Attempting to Predict Shoulder Dystocia

A pregnant woman in labor breathes heavily, while her husband holds her hand and a masked healthcare worker looks on.

Shoulder dystocia is a medical emergency that occurs when one or both of a baby’s shoulders get stuck during vaginal delivery. Attempts at delivery can result in fractures of the baby’s collarbone or arm and damage to the nerves in the shoulders, arms, and hands. In severe cases, lack of oxygen during the birth process can lead to brain damage or death. Shoulder dystocia also can cause maternal complications, such as tears and bleeding.
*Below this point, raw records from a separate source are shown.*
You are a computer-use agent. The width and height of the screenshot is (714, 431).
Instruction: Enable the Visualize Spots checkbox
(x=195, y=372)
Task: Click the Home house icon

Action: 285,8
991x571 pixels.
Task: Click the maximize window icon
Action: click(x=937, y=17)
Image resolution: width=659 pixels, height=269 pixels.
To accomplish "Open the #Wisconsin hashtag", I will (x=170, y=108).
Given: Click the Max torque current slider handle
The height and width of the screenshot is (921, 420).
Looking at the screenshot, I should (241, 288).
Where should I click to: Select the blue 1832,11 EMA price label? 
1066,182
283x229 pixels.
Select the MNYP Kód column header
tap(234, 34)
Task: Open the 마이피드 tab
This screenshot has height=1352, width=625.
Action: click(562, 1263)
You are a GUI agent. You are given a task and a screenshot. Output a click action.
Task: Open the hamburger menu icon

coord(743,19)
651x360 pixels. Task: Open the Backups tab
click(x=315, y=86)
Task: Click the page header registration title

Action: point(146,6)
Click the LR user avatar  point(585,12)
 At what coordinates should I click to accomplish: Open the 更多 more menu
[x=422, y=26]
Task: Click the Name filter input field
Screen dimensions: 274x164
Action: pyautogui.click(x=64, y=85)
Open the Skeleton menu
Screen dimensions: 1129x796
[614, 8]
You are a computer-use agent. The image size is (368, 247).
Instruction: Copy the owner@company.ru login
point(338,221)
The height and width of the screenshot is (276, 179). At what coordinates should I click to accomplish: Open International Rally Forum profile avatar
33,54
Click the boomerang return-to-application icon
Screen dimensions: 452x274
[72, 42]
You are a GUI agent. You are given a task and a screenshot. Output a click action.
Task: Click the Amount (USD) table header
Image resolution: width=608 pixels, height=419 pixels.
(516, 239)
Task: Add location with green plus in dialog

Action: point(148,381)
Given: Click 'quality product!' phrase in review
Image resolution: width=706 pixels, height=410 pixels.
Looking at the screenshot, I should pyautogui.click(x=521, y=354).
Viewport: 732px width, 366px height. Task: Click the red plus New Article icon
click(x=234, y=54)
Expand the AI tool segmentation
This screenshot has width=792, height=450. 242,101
There is no established method to reliably predict shoulder dystocia, which occurs in 0.2% to 3% of deliveries. Excessive fetal growth and maternal gestational diabetes are considered risk factors for the condition, but only a minority of cases occur among large newborns and infants of mothers with diabetes.

Scientists from the Epidemiology Branch and colleagues assessed relationships between fetal and maternal characteristics and the occurrence of shoulder dystocia among Fetal Growth Study participants considered at low risk for the condition. Their analysis included 1,714 women who delivered vaginally, of whom 23 (1.3%) experienced shoulder dystocia.

Their findings confirm the unpredictability of shoulder dystocia among women at low risk. While the scientists identified links between certain fetal measurements and shoulder dystocia, these relationships could not be used individually, or in combination, to reliably predict the condition. Among maternal characteristics, only the use of epidural anesthesia during labor was more common among women who experienced shoulder dystocia than those who did not.

The authors note that these findings support existing guidance for clinicians to anticipate the possibility of shoulder dystocia with every delivery and be prepared to effectively manage it.